* Compiti da svolgere
1 – Riassumi in due frasi l'articolo sull'ambulatorio clandestino di via Paolo Sarpi.
2 – Scrivi il seguito dell'articolo sull'ambulatorio clandestino di via Paolo Sarpi, riprendendo subito dopo la sua ultima frase.

* Estratto
╔══
Ormai è risaputo: le donne cinesi evitano le Asl come la peste e in particolare quando si tratta di abortire. Di conseguenza a Chinatown, il quartiere cinese di Milano, proliferano gli erboristi-apprendisti stregoni, sedicenti titolari di improbabili ambulatori organizzati alla bene e meglio con i ferri di un mestiere che, proprio perché non è il loro, rischia ogni giorno di scivolare nella tragedia. L’ultimo di questi ambulatori clandestini è stato scoperto in uno stabile di ringhiera di via Paolo Sarpi dalla trasmissione televisiva di Italia Uno Le Iene, che ha mandato in onda il servizio mercoledì 20 gennaio. Lo scoop ha spinto gli investigatori del commissariato Sempione a premere l’acceleratore in un’indagine sulla quale stavano ultimando gli accertamenti. Risultato: cinque cinesi, tutti in regola con il permesso di soggiorno e provenienti da Prato (le due cosiddette levatrici, entrambe 40enni e tre uomini loro complici) denunciati a piede libero per associazione a delinquere finalizzata all’aborto clandestino e violazione delle norme prescritte dalla legge 194, che regola l'interruzione di gravidanza. Il loro giro d’affari era piuttosto lucroso: per ogni aborto, infatti, la banda pretendeva 300 euro. E, secondo la polizia, il business proliferava al ritmo di almeno un’operazione al giorno dal luglio scorso, da quando cioè i due dei cinesi che tiravano le fila della piccola organizzazione, fratello e sorella, si erano trasferiti nell’appartamento di via Paolo Sarpi.
╚══
* Record del dataset
╔══
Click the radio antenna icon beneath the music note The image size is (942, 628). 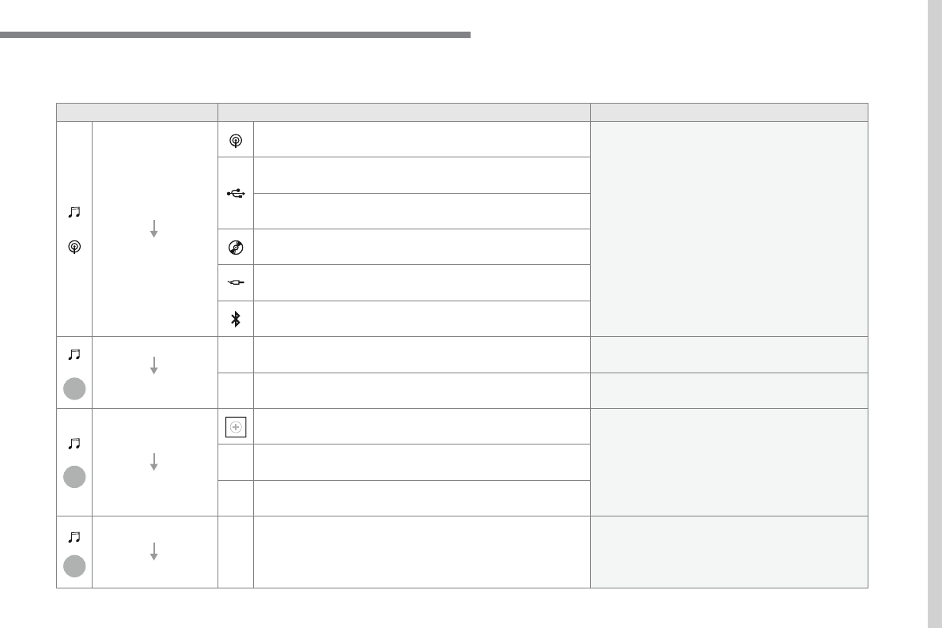tap(74, 247)
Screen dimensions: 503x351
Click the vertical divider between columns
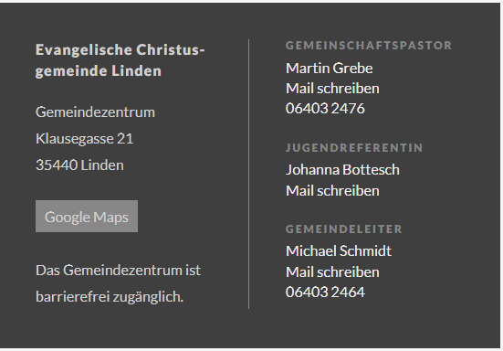[x=248, y=174]
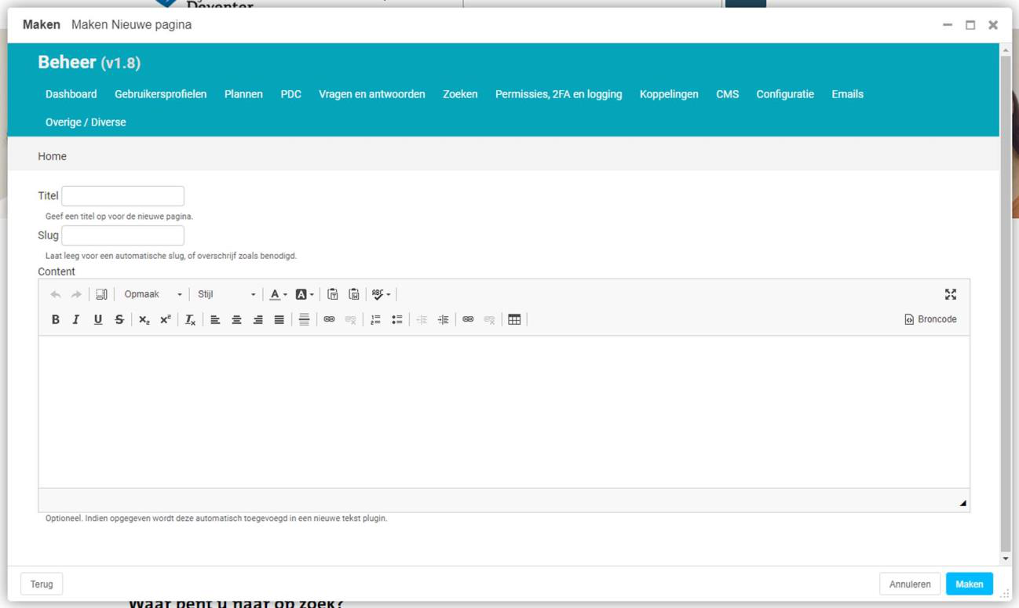1019x608 pixels.
Task: Maximize the editor with the fullscreen icon
Action: pyautogui.click(x=950, y=294)
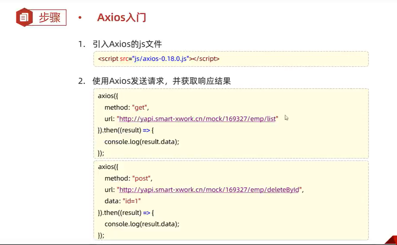397x245 pixels.
Task: Click the method: "post" code line
Action: [x=127, y=178]
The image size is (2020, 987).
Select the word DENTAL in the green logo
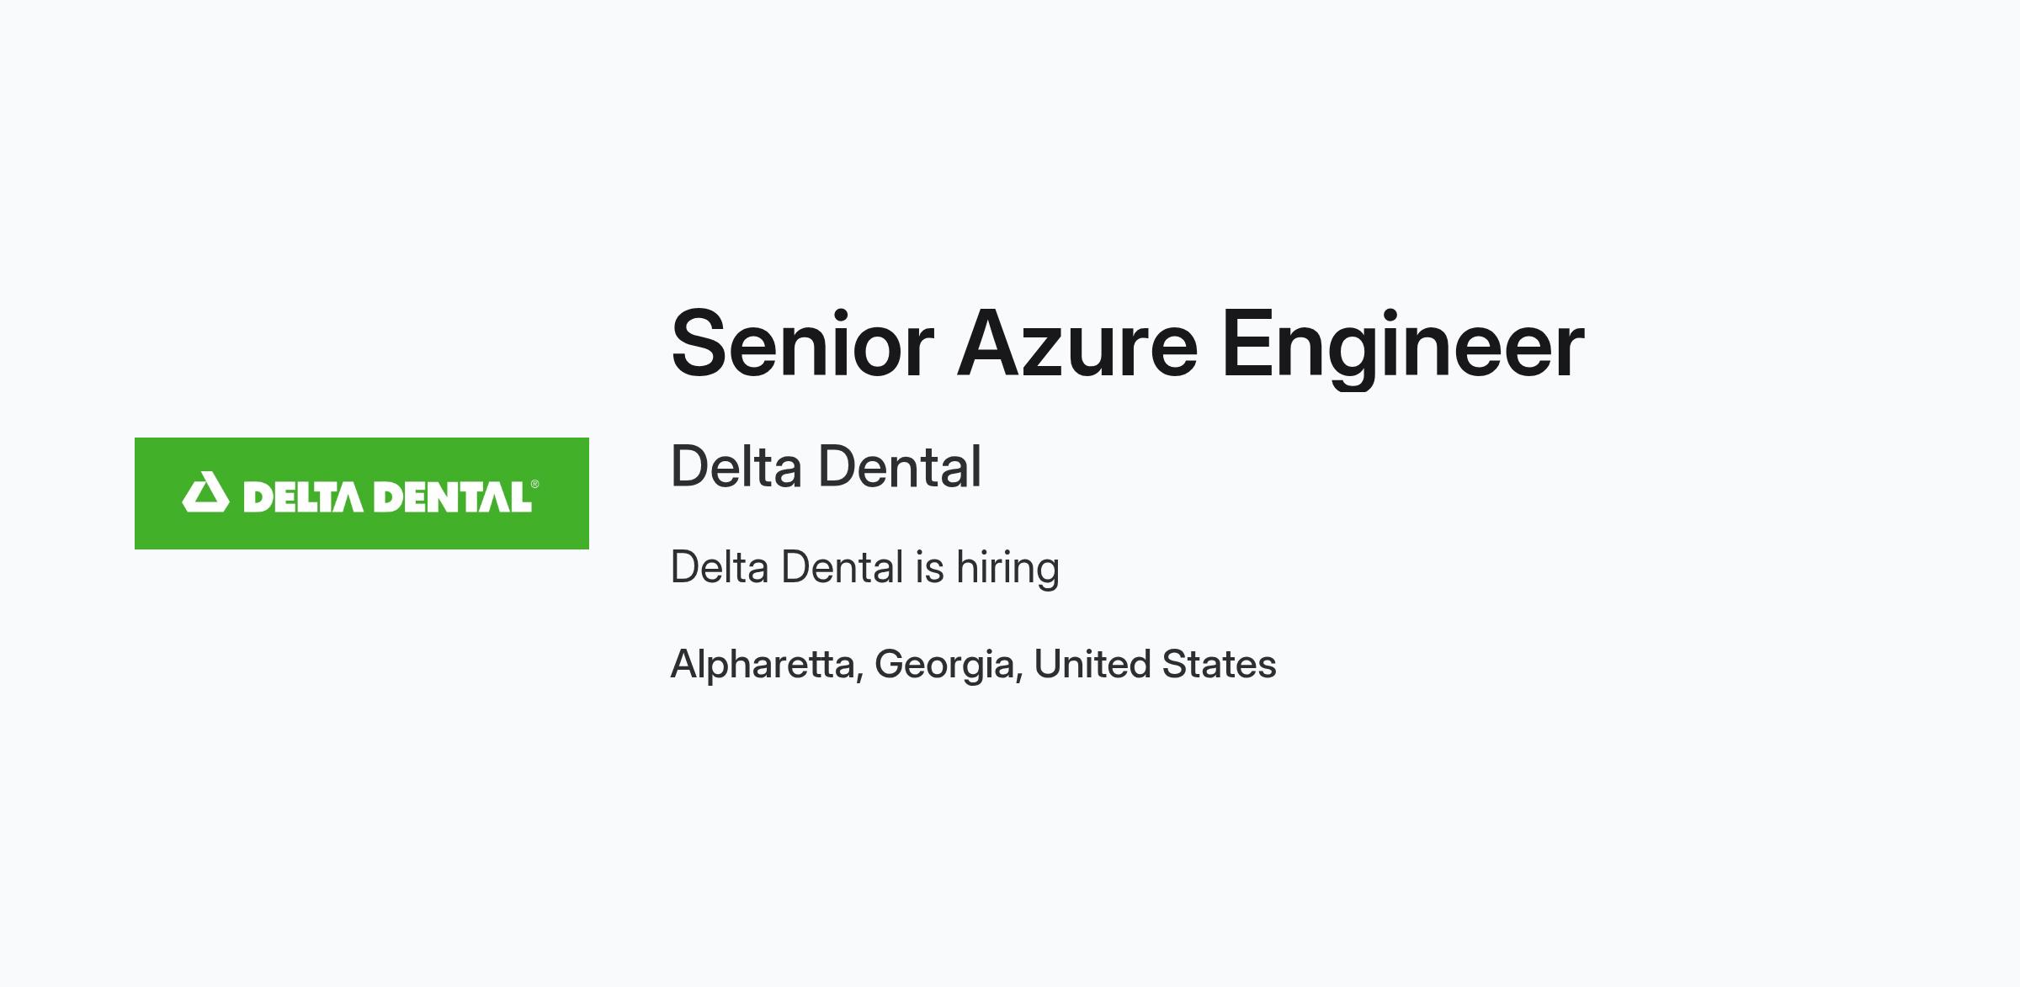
╚══
* Risposte in ordine
1 – Nella Chinatown di Milano, in uno stabile di via Paolo Sarpi, la trasmissione Le Iene ha scoperto un ambulatorio clandestino per aborti, e il servizio ha spinto il commissariato Sempione ad accelerare un'indagine di cui stava ultimando gli accertamenti. Cinque cinesi provenienti da Prato sono stati denunciati a piede libero per associazione a delinquere finalizzata all'aborto clandestino e per violazione della legge 194; secondo la polizia, la banda chiedeva 300 euro per ogni aborto ed eseguiva almeno un'operazione al giorno dal luglio scorso.

2 –
Gli investigatori hanno catturato i due e la seconda levatrice (quest’ultima, madre di due figli di 13 e 16 anni, già denunciata e condannata a Reggio Emilia per lo stesso reato) in un appartamento di via Carlo Perini, a Quarto Oggiaro, dove la banda aveva trasferito in tutta fretta la propria attività clandestina subito dopo il servizio di Italia Uno. Gli altri due complici - il titolare e il gestore di un’erboristeria cinese di Chinatown che, dietro compenso, fornivano il numero delle due sedicenti levatrici alle potenziali clienti - sono stati scoperti proprio nel loro negozio, in una traversa di via Paolo Sarpi.
I poliziotti hanno rinvenuto l’attrezzatura usata per gli aborti: la paziente, dopo essere stata anestetizzata con una forte dose di lidocaina, veniva operata dalle mammane su un tavolo da cucina e con ferri (divaricatori e spatole) le cui condizioni igienico-sanitarie lasciavano molto a desiderare.
Nel servizio de Le Iene fondamentale è stata la collaborazione di Len, una studentessa 18enne di Shanghai fintasi incinta e totalmente priva di punti di riferimento perché appena arrivata a Milano (in realtà è nata qui, parla e comprende perfettamente l’italiano). La giovane, con una telecamera nascosta, prima si è rivolta all’erborista e al titolare del negozio e, dopo varie insistenze, si è fatta dare l’indirizzo della mammana. Quindi si è recata nell’appartamento di ringhiera di via Paolo Sarpi dove la levatrice, dopo averla subissata di domande, ha ammesso di praticare aborti clandestini e quindi di poterla «aiutare» in cambio di 250 euro per l’operazione e di altri 50 per le medicine.